Donald Hobson comments on A Rocket–Interpretability Analogy

Donald Hobson 24 Oct 2024 19:57 UTC
2 points
0
Imagine A GPT that predicts random chunks of the internet.
Sometimes it produces poems. Sometimes deranged rants. Sometimes all sorts of things. It wanders erratically around a large latent space of behaviours.
This is the unmasked shogolith, green slimey skin showing but inner workings still hidden.
Now perform some change that mostly pins down the latent space to “helpful corporate assistant”. This is applying the smiley face mask.
In some sense, all the dangerous capabilities the corporate assistant were in the original model.
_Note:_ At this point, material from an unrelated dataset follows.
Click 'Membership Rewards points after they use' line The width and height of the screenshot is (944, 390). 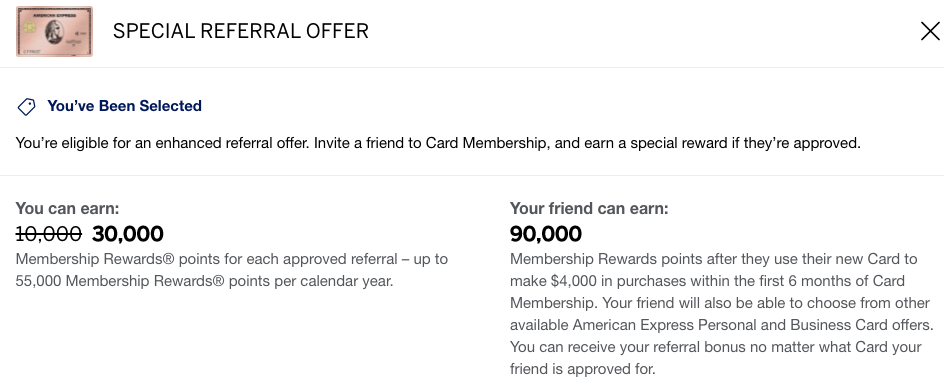713,259
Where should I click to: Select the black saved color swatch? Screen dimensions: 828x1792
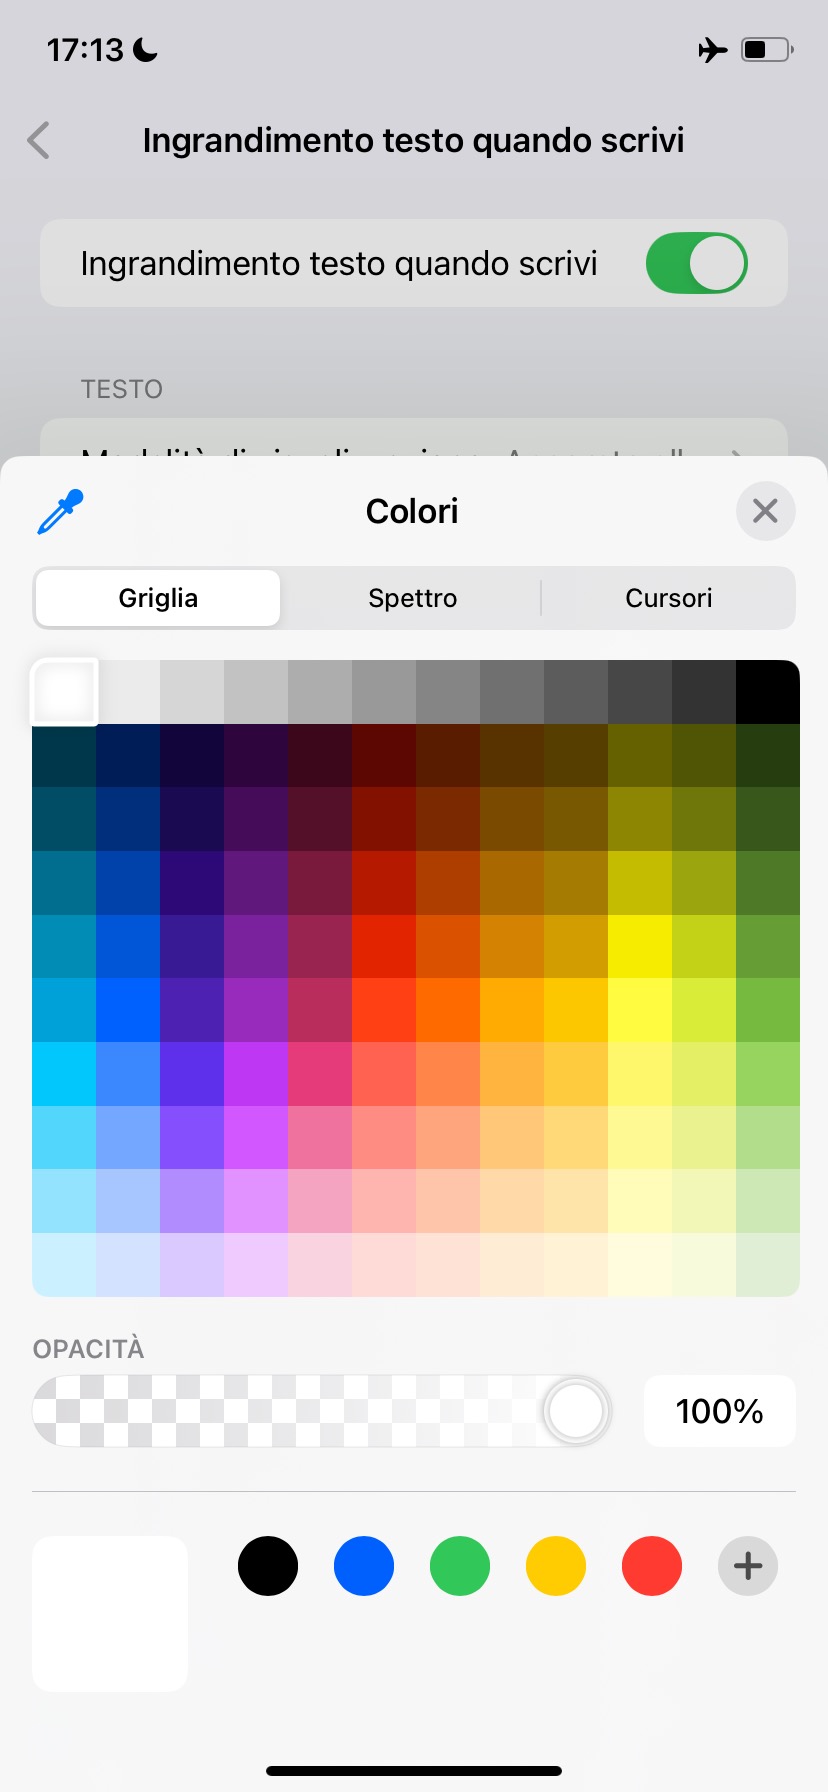point(268,1566)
Dangerous capabilities haven’t been removed either, but some capabilities are a bit easier to access without careful prompting, and other capabilites are harder to access.
What ChatGPT currently has is a form of low quality pseudo-alignment.
What would long term success look like using nothing but this pseudo-alignment. It would look like a chatbot far smarter than any current ones, which mostly did nice things, so long as you didn’t put in any weird prompts.
Now If corrigibility is a broad basin, this might well be enough to hit it. The basin of corrigibility means that the AI might have bugs, but at the very least, you can turn the AI off and edit the code. Ideally you can ask the AI for help fixing it’s own bugs. Sure the first AI is far from perfect. But perhaps the flaws disappear under self rewriting + competent human advice.